Олег доел молча, вымыл тарелку, аккуратно поставил в сушилку — чётко, как военный ставит сапог под кровать.

— Что ты предлагаешь? Бросить смену и сидеть дома на сорока пяти тысячах твоей ставки?

— Не надо мне язвить, — губы Зои дрогнули. — Просто сократи. Не двенадцать, а семь. Как нормальные живые мужья, а не станки.

Он прислонился к столешнице, глянул ей в глаза, подумал. И вдруг устало усмехнулся:

— Ладно. Не я это предложил. Завтра поговорю с начальством.

Зоя обняла его горячо и благодарно, как героя обнимают на пьедестале. Пахло супом, тёплым хлебом и какой-то забывчивой нежностью.

— Мы всё вытянем, — прошептала. — Вместе вытянем. Я в тебя верю, слышишь? Верю.

— Скажи это утром, — пробормотал он, но без злости.

***

Утром Олег стоял в приёмной и рассматривал табличку на двери: «Борис Аркадьевич». Начальник отдела, человек с носом-стрелкой и бровями, будто нарисованными упрямой рукой.

— Заходи, Олег, — сказал Борис Аркадьевич, не поднимая головы от бумаг. — Если это про сокращение часов — я ждал. Ты ставишь рекорды, но не железный.

— Я хочу жить, — просто произнёс Олег. — И не сойти с ума. Могу взять меньше смен.

— Меньше смен — меньше денег, — начальник поднял глаза. — Я не держу тебя на цепи. Но знай: премии утекают. Выбор — это всегда отказ от чего-то. Готов?

— Готов, — Олег кивнул. — Не хочу разменивать дыхание на выработку.

Борис Аркадьевич усмехнулся едва заметно:

— Фраза красивая. Возьму на цитату для молодых. Ладно. Согласую график. Только одно: не превращай отдых в дыру. Заполняй. Иначе тебя затянет пустота.

— Уже начал, — ответил Олег. — Холст присмотрел.

— Холст? — Борис Аркадьевич кивнул, словно поставил штамп. — Тогда иди. Пиши своё море. И да, если что — мой кабинет открыт. Я не монстр, я бухгалтер со справкой о человечности.

Олег улыбнулся, неуклюже откланялся и выйдя из кабинета прикрыл за собой дверь.

***

Через неделю он впервые за последние пару лет вошёл в дом при дневном свете. На плите шипел чайник. Олег развернул бумажный свёрток — камбала, купленная по дороге, смотрела косым глазом, как старый знакомый.

«Ладно, YouTube вместо Машки-спасительницы», — ухмыльнулся он и набрал в поисковой строке «как жарить камбалу», откинув чужие советы, выбрал короткое видео. Мука, соль, масло — готово.

Зоя притворилась, будто крадётся: подошла, обняла сзади, горячо коснулась губами шеи.

— Какие у меня новости: захожу — а у меня дома мужчина у плиты. Вот бы привыкнуть. И чтобы это стало скучной нормой.

— Не обещаю гастрономических чудес, — усмехнулся Олег. — Камбала может подать на меня в суд. И, возможно, выиграть дело.

— Я стану свидетелем защиты, — вздохнула Зоя и улыбнулась.
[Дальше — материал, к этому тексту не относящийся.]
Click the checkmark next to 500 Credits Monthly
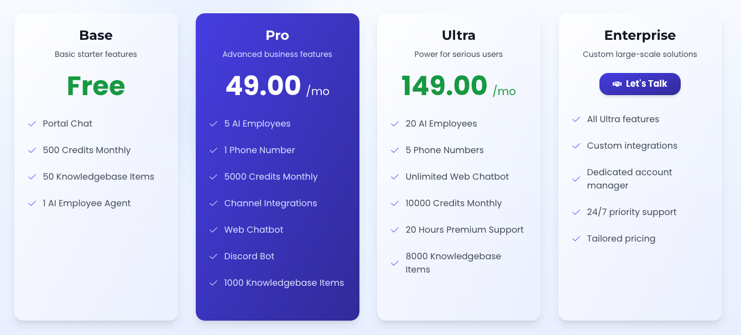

Они ели и смеялись, как в первые месяцы брака. Потом Зоя принесла два бокала красного, поставила на столик и посмотрела — Олег уже спал.

— Ну вот, — тихо сказала она, — праздник на полуслове. Но полусловом тоже можно сказать «люблю».

Она отпила глоток и улыбнулась: «Ничего. Неделя-другая — и он оживёт. И я рядом — не камень, не счёт».

***

Неделя растянулась в месяц. Олег включил настольную лампу и развернул новенький мольберт: кедровая рама пахла свежей стружкой. Он плавно провёл кистью по холсту — вышел кривоватый берег и коренастая кустарная ветка. Было странно тепло от этой неровности.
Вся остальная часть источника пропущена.